Je suis chrétien. Je n'ai pas osé aller à l'église dimanche dernier parce que j'avais trop peur d'une nouvelle attaque. Mais, alors que je me rendais à une station-service, je suis passé près d'une église. Les jeunes paroissiens avaient mis en place des barrages tout autour, et ils contrôlaient chaque véhicule très minutieusement. Maintenant, les chrétiens et la police travaillent ensemble pour protéger les églises. Ça me rassure de voir ça et je me sens suffisamment en sécurité pour retourner à la messe ce dimanche.
De nombreux chrétiens, dont certains de mes voisins, ont quitté Kaduna après les attentats. La plupart sont retournés dans les régions dont ils sont originaires, où la vie est moins dangereuse qu'ici. Ma famille et moi avons décidé de rester, dans l'espoir que les choses s'améliorent.
"Ils font ça pour nous décourager d'aller prier"

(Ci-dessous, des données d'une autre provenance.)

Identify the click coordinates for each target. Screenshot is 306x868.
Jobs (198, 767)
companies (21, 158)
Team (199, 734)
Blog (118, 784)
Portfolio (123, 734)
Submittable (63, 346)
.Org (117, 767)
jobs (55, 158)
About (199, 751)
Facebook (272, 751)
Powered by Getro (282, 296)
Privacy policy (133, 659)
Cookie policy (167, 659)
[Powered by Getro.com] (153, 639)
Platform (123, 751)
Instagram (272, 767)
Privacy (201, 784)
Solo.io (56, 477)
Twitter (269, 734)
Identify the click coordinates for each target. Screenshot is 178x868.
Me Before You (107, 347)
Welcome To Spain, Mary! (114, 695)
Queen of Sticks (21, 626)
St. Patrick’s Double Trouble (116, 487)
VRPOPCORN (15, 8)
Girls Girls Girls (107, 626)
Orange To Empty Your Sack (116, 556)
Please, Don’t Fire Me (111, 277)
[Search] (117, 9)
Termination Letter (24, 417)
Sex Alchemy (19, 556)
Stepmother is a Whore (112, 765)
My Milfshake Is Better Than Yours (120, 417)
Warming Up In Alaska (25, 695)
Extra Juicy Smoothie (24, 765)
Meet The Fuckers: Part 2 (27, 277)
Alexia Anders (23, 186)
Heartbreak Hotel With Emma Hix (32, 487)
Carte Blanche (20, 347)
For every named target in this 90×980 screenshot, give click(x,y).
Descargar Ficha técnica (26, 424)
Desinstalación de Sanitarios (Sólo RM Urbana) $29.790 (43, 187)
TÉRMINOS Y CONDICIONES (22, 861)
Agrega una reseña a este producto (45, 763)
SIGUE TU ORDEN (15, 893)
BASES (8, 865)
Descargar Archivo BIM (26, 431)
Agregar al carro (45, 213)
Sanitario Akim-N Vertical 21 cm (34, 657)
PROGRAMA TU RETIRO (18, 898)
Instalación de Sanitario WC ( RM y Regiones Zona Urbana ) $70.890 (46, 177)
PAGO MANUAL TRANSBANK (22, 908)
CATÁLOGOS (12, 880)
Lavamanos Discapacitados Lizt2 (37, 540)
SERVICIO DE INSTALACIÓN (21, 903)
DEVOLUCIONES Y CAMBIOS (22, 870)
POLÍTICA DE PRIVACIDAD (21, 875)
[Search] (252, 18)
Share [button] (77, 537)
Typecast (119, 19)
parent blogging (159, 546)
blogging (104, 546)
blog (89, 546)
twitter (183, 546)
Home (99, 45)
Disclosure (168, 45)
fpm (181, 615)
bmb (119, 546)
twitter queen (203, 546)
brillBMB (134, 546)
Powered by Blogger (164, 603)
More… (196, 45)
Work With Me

Depuis mon arrivée ici il y a quatre ans, il y a eu quatre attentats perpétrés par Boko Haram : ils ont attaqué un bâtiment militaire, un magasin de pièces détachées de voitures et mené un raid sur une grande avenue avant, cette fois-ci, d'attaquer des églises. Ils disaient combattre le gouvernement, mais maintenant ils semblent vouloir l'islamisation de tout le pays et ils font ça pour nous décourager d'aller prier. Je crois que ces attentats ont réellement poussé à bout les chrétiens et c'est pour ça qu'à Kaduna certains d'entre eux ont malheureusement mené des actions de représailles contre les musulmans, aggravant par là même la situation.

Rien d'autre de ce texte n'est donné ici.